**Task to complete**
Give everything in the entries below, from the line containing "How do I perform: Click" down to the end of the entries, as a JSON list of strings with one string per line and blank lines left out. Leave the pictures out of the answer.
━━━ Items ━━━
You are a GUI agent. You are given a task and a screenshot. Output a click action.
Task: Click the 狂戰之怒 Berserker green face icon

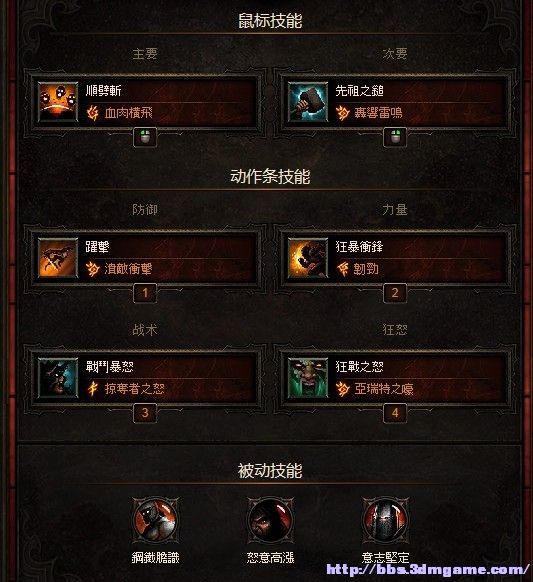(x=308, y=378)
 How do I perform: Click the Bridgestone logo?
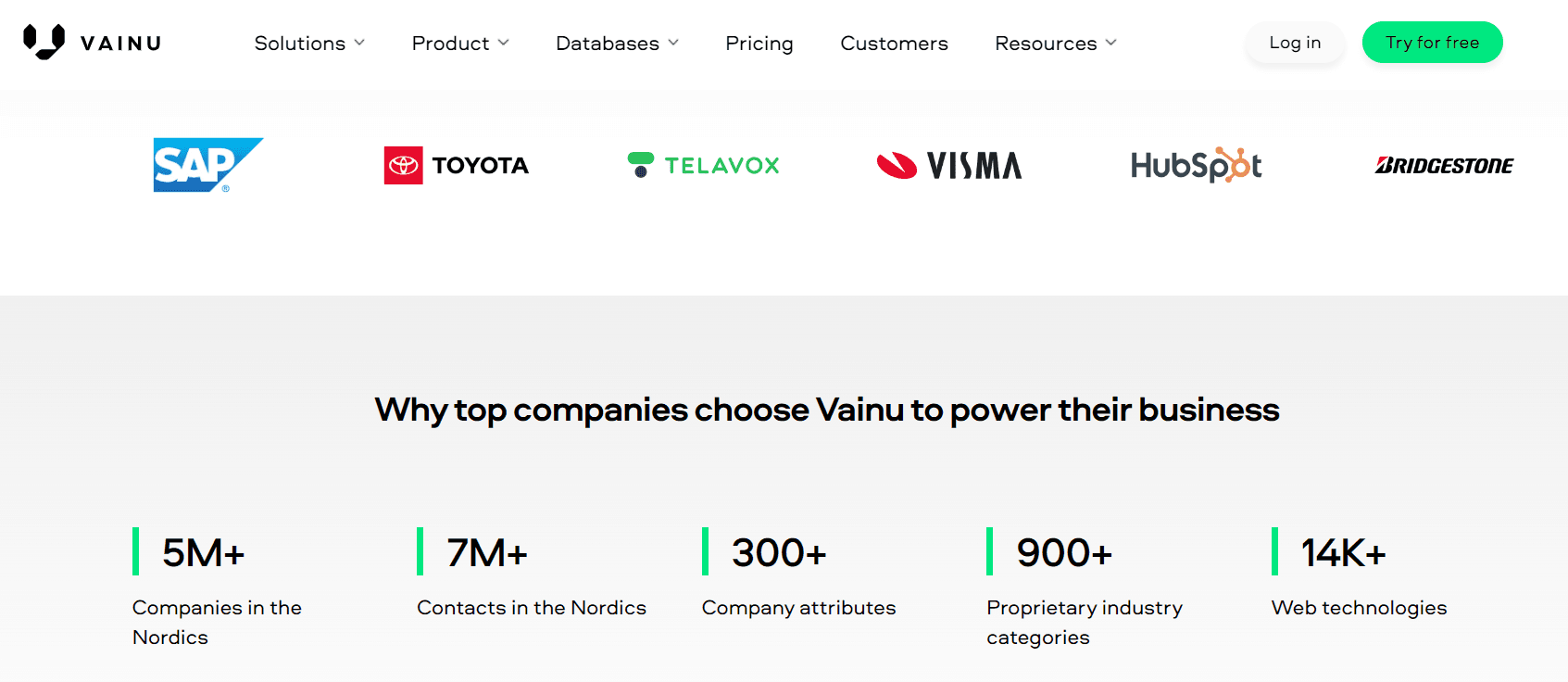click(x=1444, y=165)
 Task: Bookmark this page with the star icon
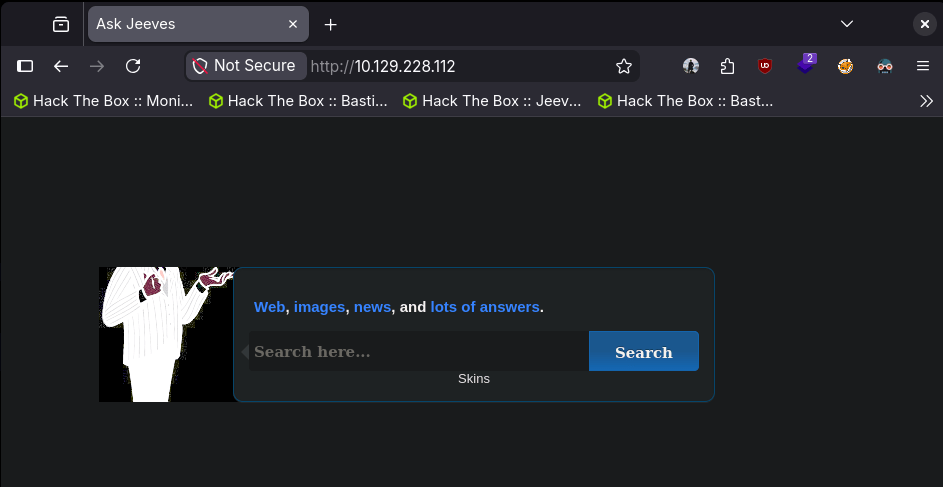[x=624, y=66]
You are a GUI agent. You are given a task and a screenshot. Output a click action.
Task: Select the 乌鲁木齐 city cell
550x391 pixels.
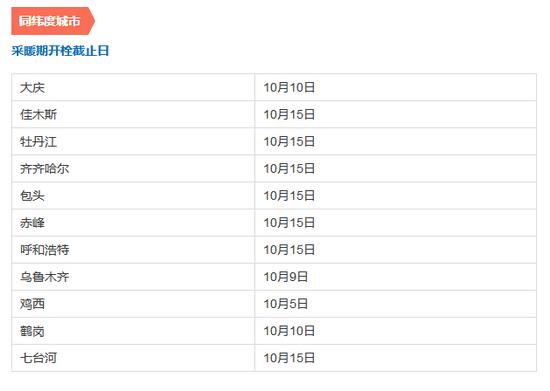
━━━
**Full solution**
[
  " How do I perform: Click the Bridgestone logo?",
  "click(x=1444, y=165)",
  " Task: Bookmark this page with the star icon",
  "[x=624, y=66]",
  "You are a GUI agent. You are given a task and a screenshot. Output a click action.",
  "Task: Select the 乌鲁木齐 city cell",
  "550x391 pixels."
]